Quando fui acometido de depressão há mais ou menos 20 anos atrás, e um ansiolítico reestabeleceu meu equilíbrio orgânico, fiquei a pensar em como os renascentistas ou gregos resolveriam isto, se não tinham ainda a sertralina ou a imipramina, nem cloridrato algum… Ficava pensando no quando deveriam sofrer e eu mesmo sofri por eles ao pensar nisso… Sofri por Sócrates e a sicuta, por Galileu e sua luneta, até por Dom Quixote…
Mas então Jean-Yves Leloup me fez crer em algo: que os sofrimentos psíquicos modernos nasceram quase todos juntos com a mesma modernidade… e hoje acredito nisto inteiramente.
A vida cotidiana no mundo interligado nos fez acreditar que a razão deveria explicar a tudo. O transcendente, o espiritual, seria apenas acessório de um ser humano capaz de, com paradigmas matemáticos e precisos, dominar a máquina do mundo e de sua própria natureza. Mas não é assim que acontece de madrugada, após o dia “útil”, no recolhimento solitário.
Ao primeiro acontecimento extra-capital (um falecimento em família, um exaurir de forças frente a rotina extressante, uma intriga entre amigas por um motivo de amigas) somos, então, confinados em sentimentos que nos obrigamos a espremer para dentro do ser, já que o normal é o “equilíbrio”. Temos de trabalhar, receber clientes, jantar com a família do companheiro(a), ficar na fila do mercado, e por aí vai…
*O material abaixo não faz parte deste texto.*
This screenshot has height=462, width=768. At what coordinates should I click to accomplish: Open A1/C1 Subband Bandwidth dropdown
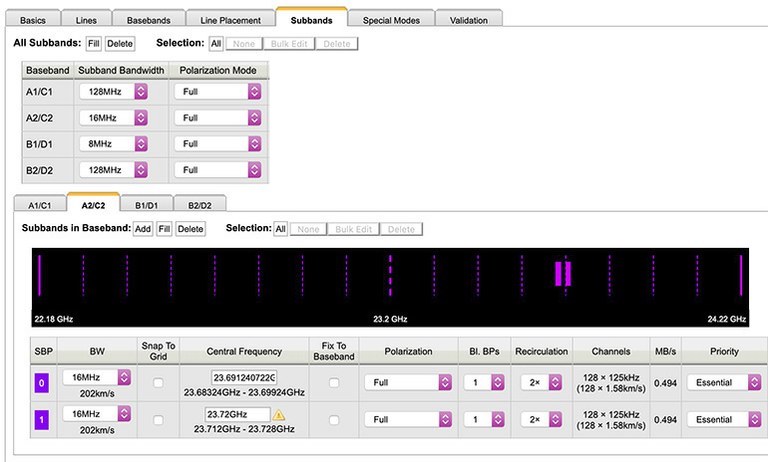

Estes sofrimentos são então empurrados escada abaixo para os porões da consciência; Ah! Mas ganham autonomia daqui a pouco, retornam como monstros pelas mesmas escadas e ficam a esmurrar violentamente a porta. Como temos a máscara da normalidade e o racionalismo como visitas constante na sala da consciência, nossa preocupação com a portinhola deste porão trás por resultado depressão e pânico.
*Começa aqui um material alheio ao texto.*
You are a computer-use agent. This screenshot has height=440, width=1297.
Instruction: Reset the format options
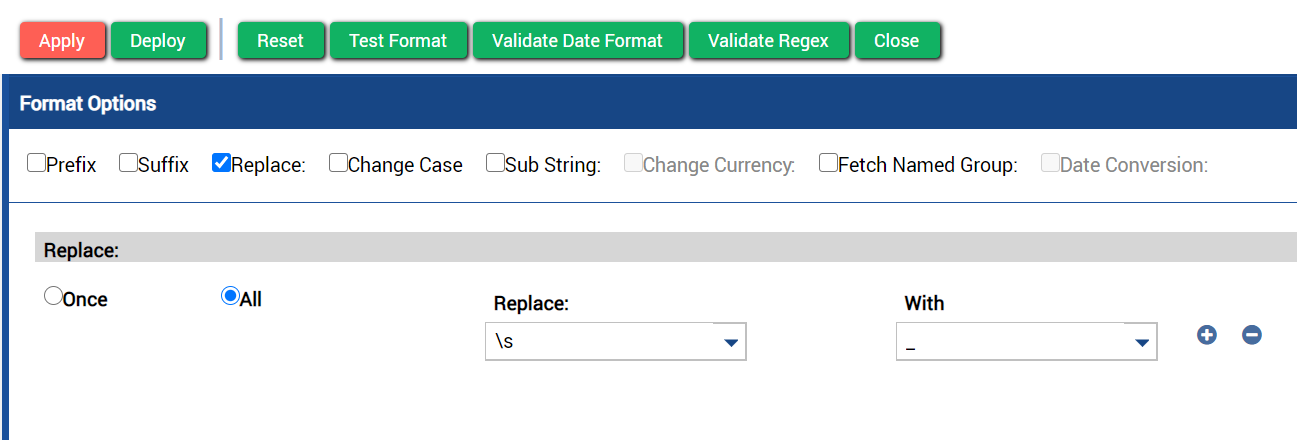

Apesar do uso populesco do termo “inconsciente”, há uma distância do seus significados leigo e psicanalítico (tecnico).
Um complexo inconsciente, moldado a partir da repressão numa operação do tipo o que eu quero x o que eu devo, pode agir autônomo como um verdadeiro “ente” e, em situações específicas, detonar os sintomas psíquicos de patologia, como o pânico. Quando ocorre a situação extrema( a mangueira já estourou…), o antidepressivo é quase inevitável, mas se não verificarmos onde está o prego que furou a mangueira, tudo certamente voltará como este mesmo sintoma, ou ficará guardado, vazando por outras áreas da vida.
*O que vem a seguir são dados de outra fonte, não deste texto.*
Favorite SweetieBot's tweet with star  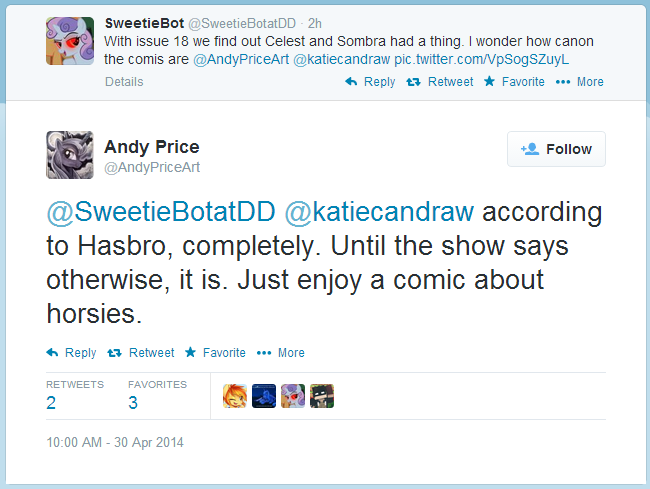(514, 82)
O racionalismo do dia-a-dia não é capaz de cobrir todo o espectro das emoções. Se não nos dedicarmos a admitir o que sentimos e achamos, contrariando o que nos “é deixado” sentir e achar, iremos criar esses monstros turvos em nossa alma, de nossa inteira prole e responsabilidade.
Espiritualistas ou não, importante considerar que a porta para o desencadeamento de tudo isto está em nossas escolhas, em encarar ou esconder, entre a mentira e a verdade, dentro de nós mesmo.